13 Requirement to hold money in interest bearing account

In section 43 of the 1985 Act (money received by permanent trustee) —

(a) in subsection (1)—

(i) for “subsection (2)” substitute “subsections (1A) and (2)”; and

(ii) after “an” insert “interest-bearing account in an”; and

(b) after subsection (1), insert—

(1A) In any case where the Accountant in Bankruptcy is the trustee, subject to subsection (2) below, all money received by the Accountant in Bankruptcy in the exercise of his functions as trustee shall be deposited by him in an interest bearing account in the name of the debtor’s estate or in the name of the Scottish Ministers in an appropriate bank or institution..

Debtor applications

14 Debtor applications

(1) In section 1A of the 1985 Act (supervisory functions of the Accountant in Bankruptcy), in subsection (1), after paragraph (a), insert—

(aa) the determination of debtor applications;.

(2) In section 2 of that Act (appointment and functions of interim trustee), after subsection (1), insert—

(1A) Subject to subsection (1C) below, where the Accountant in Bankruptcy awards sequestration of the debtor’s estate and the debtor application—

(a) nominates a person to be the trustee;

(b) states that the person satisfies the conditions mentioned in subsection (3) below; and

(c) has annexed to it a copy of the undertaking mentioned in subsection (3)(c) below,

the Accountant in Bankruptcy may, if it appears to him that the person satisfies those conditions, appoint that person to be the trustee in the sequestration.

(1B) Where the Accountant in Bankruptcy awards sequestration of the debtor’s estate and does not appoint a person to be the trustee in pursuance of subsection (1A) above, the Accountant in Bankruptcy shall be deemed to be appointed to be the trustee in the sequestration.

(1C) Where—

(a) the debtor application is made by a debtor to whom section 5(2B)(c)(ia) applies; and

(b) the Accountant in Bankruptcy awards sequestration of the debtor’s estate,

the Accountant in Bankruptcy shall be deemed to be appointed as trustee in the sequestration..
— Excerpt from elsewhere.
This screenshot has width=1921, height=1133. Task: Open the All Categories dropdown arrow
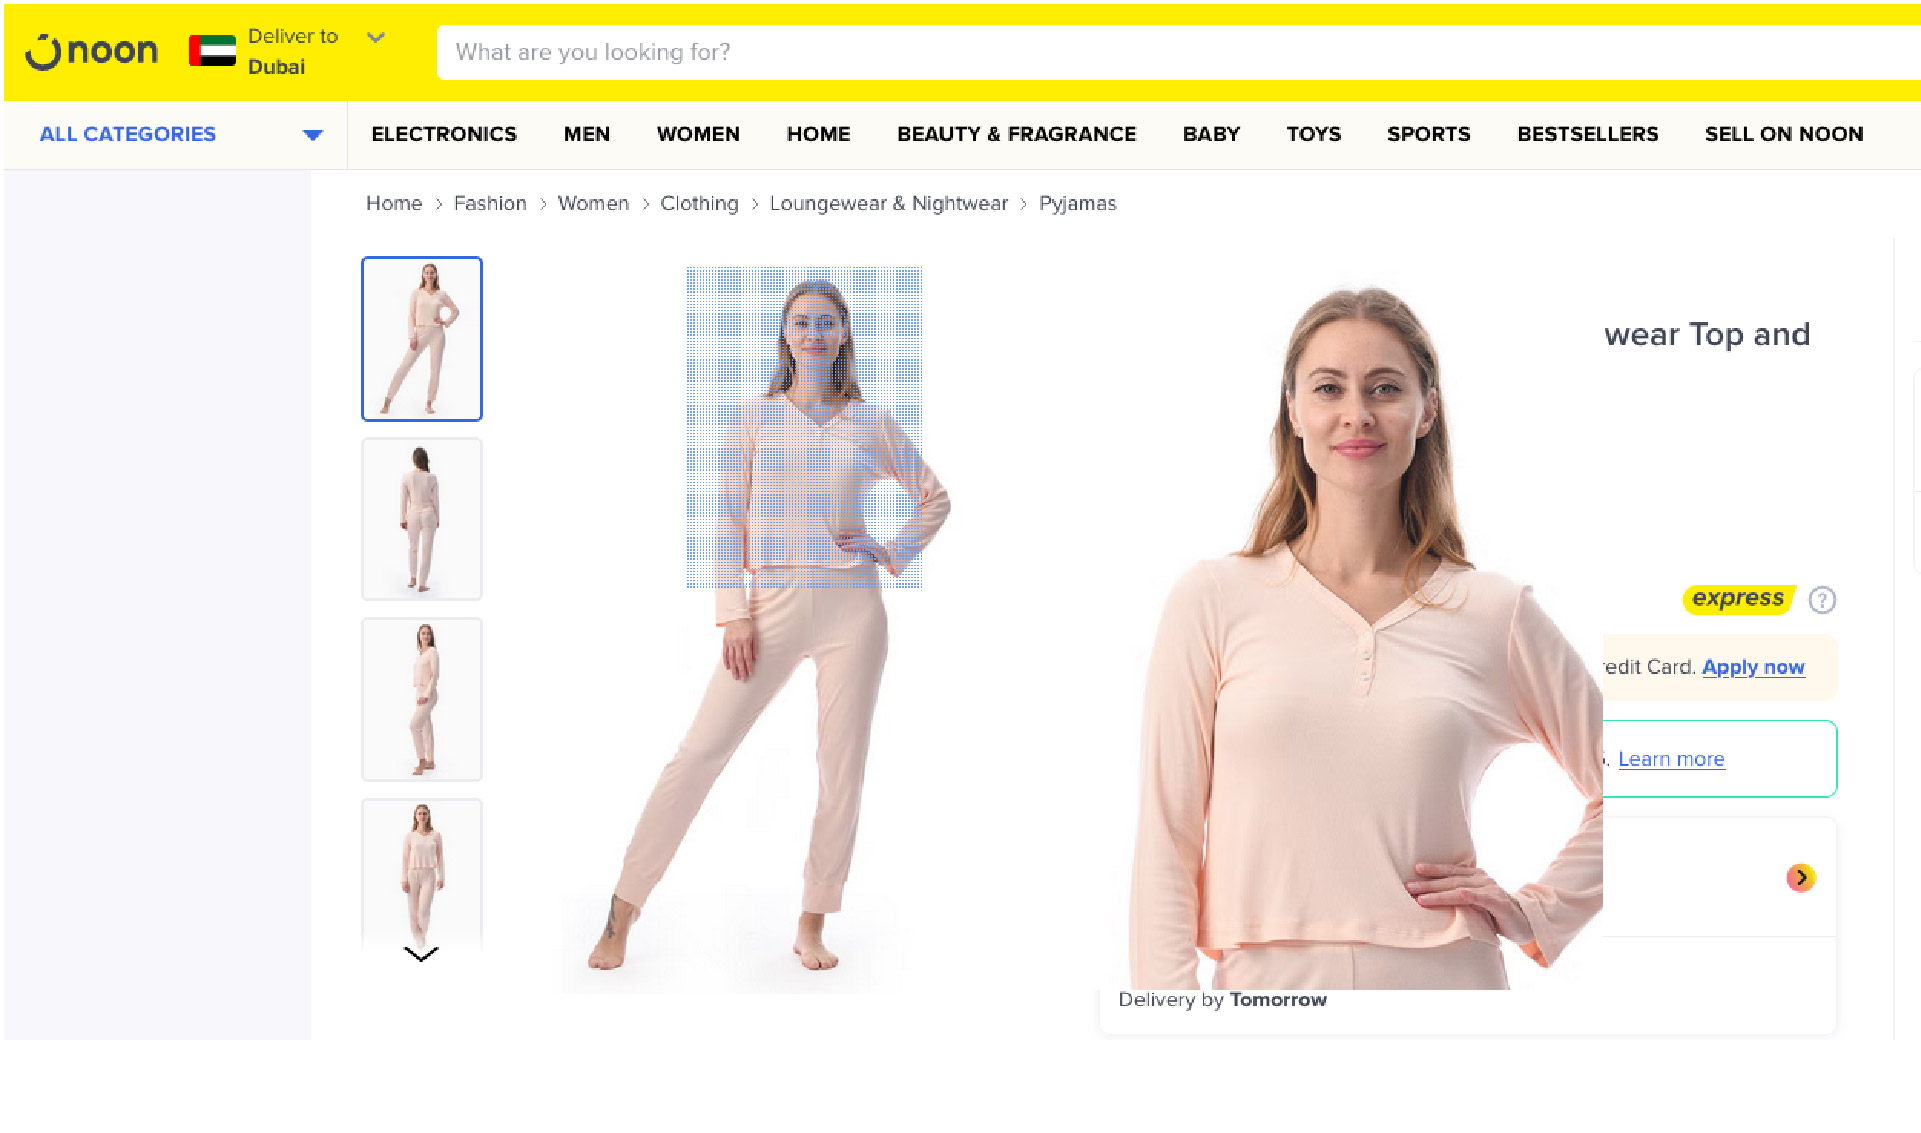point(313,135)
(3) In section 5 of that Act (sequestration of the estate of living or deceased debtor)—

(a) for subsection (2) substitute—

(2) The sequestration of the estate of a living debtor shall be—

(a) by debtor application made by the debtor, if either subsection (2A) or (2B) below applies to the debtor; or

(b) on the petition of—

(i) subject to subsection (2D) below, a qualified creditor or qualified creditors, if the debtor is apparently insolvent;

(ii) a temporary administrator;

(iii) a member State liquidator appointed in main proceedings; or

(iv) the trustee acting under a trust deed if, and only if, one or more of the conditions in subsection (2C) below is satisfied.; and

(b) after subsection (4A), insert—

(4B) A debtor application shall—

(a) be made to the Accountant in Bankruptcy; and

(b) be in such form as may be prescribed.
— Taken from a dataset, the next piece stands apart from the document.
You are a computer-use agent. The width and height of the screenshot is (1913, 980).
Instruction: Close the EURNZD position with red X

(4C) The Scottish Ministers may, by regulations, make provision—

(a) in relation to the procedure to be followed in a debtor application (in so far as not provided for in this Act);

(b) prescribing the form of any document that may be required for the purposes of making a debtor application; and

(c) prescribing the fees and charges which may be levied by the Accountant in Bankruptcy in relation to debtor applications..
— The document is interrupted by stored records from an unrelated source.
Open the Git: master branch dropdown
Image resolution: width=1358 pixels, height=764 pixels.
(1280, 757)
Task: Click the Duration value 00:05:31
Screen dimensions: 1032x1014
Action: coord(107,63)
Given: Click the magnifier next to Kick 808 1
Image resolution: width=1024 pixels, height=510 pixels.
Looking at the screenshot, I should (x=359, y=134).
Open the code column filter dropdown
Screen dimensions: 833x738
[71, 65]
(4) In section 6 of that Act (sequestration of other estates)—

(a) in subsection (3), for the words from “on” to the end of that subsection substitute—

(a) by debtor application made by a majority of trustees, with the concurrence of a qualified creditor or qualified creditors; or

(b) on the petition of—

(i) a temporary administrator;

(ii) a member State liquidator appointed in main proceedings; or

(iii) a qualified creditor or qualified creditors, if the trustees as such are apparently insolvent.;

(b) in subsection (4), for the words from “on” to the end of that subsection substitute—

(a) by debtor application made by the partnership with the concurrence of a qualified creditor or qualified creditors; or

(b) on the petition of—

(i) a temporary administrator;

(ii) a member State liquidator appointed in main proceedings;

(iii) a trustee acting under a trust deed; or

(iv) a qualified creditor or qualified creditors, if the partnership is apparently insolvent.;

(c) in subsection (6), for the words from “on” to the end of that subsection substitute—

(a) by debtor application made by a person authorised to act on behalf of the body, with the concurrence of a qualified creditor or qualified creditors; or

(b) on the petition of—

(i) a temporary administrator;

(ii) a member State liquidator appointed in main proceedings; or

(iii) a qualified creditor or qualified creditors, if the body is apparently insolvent.; and

(d) in subsection (8), for “and (8)” substitute “, (6A), (8) and (8A)”.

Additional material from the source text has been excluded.